原題: On the Navier–Stokes Millennium Prize Problem

なぜ重要か

AIが90年来の数学的未解決問題を自律的に証明したことは、科学研究におけるAIの能力水準を示す歴史的な事例となる。

OpenAIは2026年9月8日、数学の未解決問題「ナビエ・ストークス存在・滑らかさ問題」の解を発表した。同社の内部AIシステムが、三次元流体運動が有限時間内に特異点を発生させうることを解析的に証明し、Lean言語による形式的証明とともに論文を公開した。この問題は約90年間未解決だった。

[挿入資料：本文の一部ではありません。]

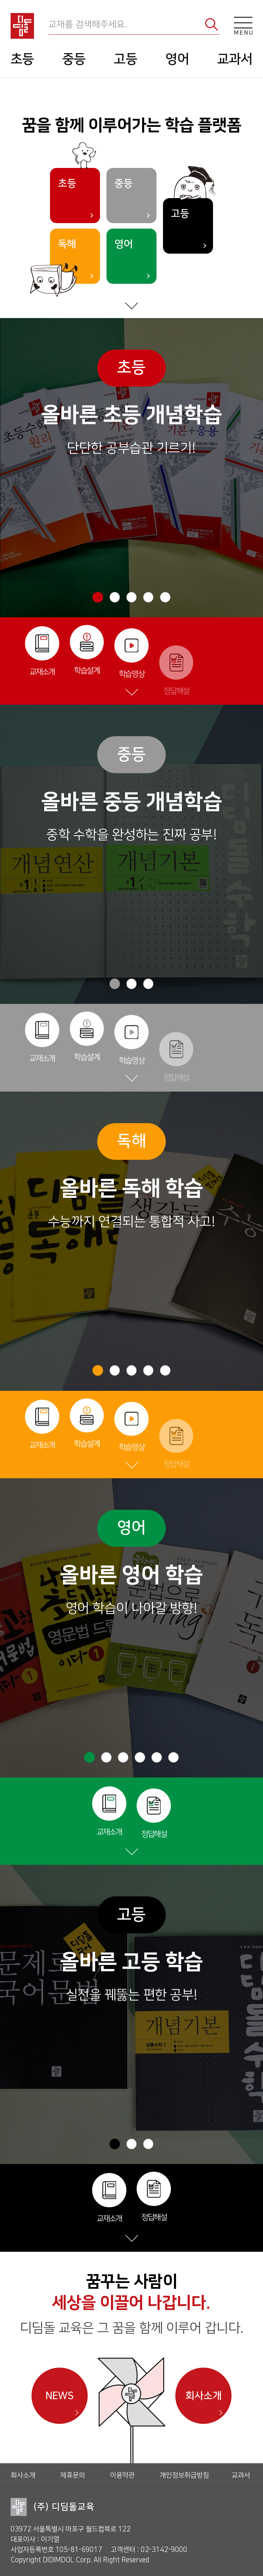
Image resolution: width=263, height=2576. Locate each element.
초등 (22, 59)
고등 (125, 59)
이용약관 (122, 2475)
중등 (74, 59)
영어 (177, 59)
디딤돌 (22, 26)
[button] (97, 597)
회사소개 (203, 2395)
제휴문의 (72, 2475)
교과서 (235, 59)
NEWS (59, 2395)
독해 (67, 244)
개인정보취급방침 (184, 2475)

OpenAIは、Clay数学研究所が2000年に指定したミレニアム懸賞問題の一つ「ナビエ・ストークス存在・滑らかさ問題」に対する解を発表した。同社の内部AIシステムが生成した証明であり、GPT‑6 Astraよりも大幅に高性能なモデルを使用したと説明している。

ナビエ・ストークス方程式は、ニュートンの運動第二法則(F=ma)を基に流体の動きを記述するもので、航空機設計・天気予報・血流解析などに広く活用される。1934年にジャン・ルレーが一般化された意味での解の存在を証明したものの、解が常に滑らかであり続けるか否かは未解決のままだった。

今回の証明は、初期状態が滑らかで静止した流体に滑らかな力を加えた場合でも、エネルギーが有限に保たれたまま有限時間内に「特異点」、すなわち流体の速度が際限なく増大する状態が発生しうることを示した。公式のミレニアム懸賞の定式化における命題「C」および「D」を解決するものとされる。

特異点の形成は、渦(vortex)が内側に向かって螺旋を描きながら引き伸ばされる「スパゲッティ化」の過程で起こる。この中心領域が縮小しつつ速度を増すことで、物理法則が要求するエネルギー有限性を維持したまま方程式の破綻が生じる。OpenAIは解析的証明に加え、Lean言語による形式的証明も公開しており、数学的厳密性を担保している。

OpenAIはこの成果について、AIの進歩の速度と今後のモデルへの期待を世界に伝える重要性があると述べ、科学者が人類に利益をもたらす研究と技術を推進できるよう支援することを主要目標の一つとしている。